TL;DR: There's a regression in the 6.19 memory management subsystem that causes MongoDB’s tcmalloc to SIGSEGV every \~30 seconds. If you're on Btrfs with snapshots, each crash triggers a WiredTiger journal recovery that generates hundreds of megabytes of new CoW extents. I lost 800GB of space in 4 days.
The symptoms:
du reported 60GB, but btrfs fi usage showed the drive was nearly full (1TB).
docker inspect was totally useless—it showed exit code 0 for the crashing container because it was restarting so fast.
docker events was the only thing that showed the constant "die (exit code 139)" loop.
I eventually had to do a binary-search isolation test on my 70+ containers to find the culprit. It wasn't my config or a bug in the app—rolling back to Kernel 6.18 fixed it instantly.
If you're running MongoDB on Btrfs, you might want to hold off on the 6.19 update or keep a close eye on your snapshot growth. I wrote a post-mortem with the full debugging steps and logs here if you're interested in the deep dive:
AutoModerator@reddit
This submission has been removed due to receiving too many reports from users. The mods have been notified and will re-approve if this removal was inappropriate, or leave it removed.
This is most likely because:
I am a bot, and this action was performed automatically. Please contact the moderators of this subreddit if you have any questions or concerns.
gringer@reddit
But is it web scale?
ChrisTX4@reddit
This isn’t a kernel bug. MongoDB uses tcmalloc under the hood, which makes use of Restaurator sequences (RSEQ). Tcmalloc intentionally violates the RSEQ API in order to implement an optimisation they consider somewhat critical, but because they’ve been violating the API, the introduction of upstream changes to RSEQ wasn’t blocked here even if broke tcmalloc and by extension MongoDB.
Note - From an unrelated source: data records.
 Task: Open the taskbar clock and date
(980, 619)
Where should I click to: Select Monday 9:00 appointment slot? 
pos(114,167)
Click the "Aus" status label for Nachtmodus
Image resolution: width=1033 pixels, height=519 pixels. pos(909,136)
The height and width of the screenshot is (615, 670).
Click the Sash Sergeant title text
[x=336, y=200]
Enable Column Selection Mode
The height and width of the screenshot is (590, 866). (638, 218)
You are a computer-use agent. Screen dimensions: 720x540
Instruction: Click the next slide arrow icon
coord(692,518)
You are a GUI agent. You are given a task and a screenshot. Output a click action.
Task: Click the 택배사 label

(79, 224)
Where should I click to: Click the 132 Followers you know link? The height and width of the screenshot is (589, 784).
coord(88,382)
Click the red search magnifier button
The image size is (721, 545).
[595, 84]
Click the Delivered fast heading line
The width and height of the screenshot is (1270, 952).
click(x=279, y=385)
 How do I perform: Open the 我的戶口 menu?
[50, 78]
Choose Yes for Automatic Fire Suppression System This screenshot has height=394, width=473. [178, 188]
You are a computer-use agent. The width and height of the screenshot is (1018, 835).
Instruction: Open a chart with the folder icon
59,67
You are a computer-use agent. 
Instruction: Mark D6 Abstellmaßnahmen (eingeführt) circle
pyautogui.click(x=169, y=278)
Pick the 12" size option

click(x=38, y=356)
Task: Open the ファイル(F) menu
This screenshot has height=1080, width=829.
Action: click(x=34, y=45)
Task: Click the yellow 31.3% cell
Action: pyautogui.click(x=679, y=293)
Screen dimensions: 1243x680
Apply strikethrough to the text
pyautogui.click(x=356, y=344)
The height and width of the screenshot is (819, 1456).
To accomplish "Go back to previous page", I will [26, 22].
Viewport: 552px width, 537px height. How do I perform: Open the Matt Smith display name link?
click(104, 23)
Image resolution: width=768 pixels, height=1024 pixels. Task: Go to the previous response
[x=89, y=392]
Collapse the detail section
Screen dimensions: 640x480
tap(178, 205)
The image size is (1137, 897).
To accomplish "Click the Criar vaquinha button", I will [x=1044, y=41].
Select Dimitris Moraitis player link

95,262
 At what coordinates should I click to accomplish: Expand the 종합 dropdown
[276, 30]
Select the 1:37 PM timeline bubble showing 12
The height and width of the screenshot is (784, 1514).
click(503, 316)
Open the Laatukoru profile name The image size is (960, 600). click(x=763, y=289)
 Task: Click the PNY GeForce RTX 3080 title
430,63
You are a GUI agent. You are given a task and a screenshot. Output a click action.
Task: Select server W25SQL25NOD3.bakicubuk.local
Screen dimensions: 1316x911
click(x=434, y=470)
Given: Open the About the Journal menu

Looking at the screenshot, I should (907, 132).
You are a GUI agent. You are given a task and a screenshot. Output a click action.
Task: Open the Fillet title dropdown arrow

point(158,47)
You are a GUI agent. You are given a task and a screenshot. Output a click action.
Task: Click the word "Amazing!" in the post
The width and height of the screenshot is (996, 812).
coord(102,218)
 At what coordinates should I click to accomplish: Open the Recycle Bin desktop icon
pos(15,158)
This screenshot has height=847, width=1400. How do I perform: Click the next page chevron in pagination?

The tcmalloc developers are currently looking for workarounds that would allow them to retain this trick. Their upstream issue can be found here.
julioqc@reddit
No source, no reference, just AI slop
newaaa41@reddit (OP)
this happened to me, I am the source
https://jira.mongodb.org/browse/SERVER-122741
julioqc@reddit
you, or not, you have no reference. you post looks like a promotional AI slop piece. either you're one of many online grifter, either you need to work on your editorial skills.
b4k4ni@reddit
Maybe add the link to the blog. Your thread felt a bit too much like promoting the blog/webpage.
C0rn3j@reddit
Where's the bug report link?
newaaa41@reddit (OP)
https://jira.mongodb.org/browse/SERVER-122741
this is the bug report
alvas_man@reddit
That one seems to be a duplicate of this one: https://jira.mongodb.org/browse/SERVER-121912
C0rn3j@reddit
Thanks.
As per https://jira.mongodb.org/browse/SERVER-121912, this does not seem to be a kernel regression but a bug in tcmalloc that just happens to be exposed more on a newer kernel.
Both_Reaction6450@reddit
bug reports are for people who actually understand what they're talking about instead of just posting random crash dumps to reddit first
kansetsupanikku@reddit
for a scenario made up by a llm? that would make it even worse if it made a report just to support the story
Wartz@reddit
Fake LLM bot news
alvas_man@reddit
This is a real bug in mongo DB, I was hit by it too. The write up is probably LLM though, yes.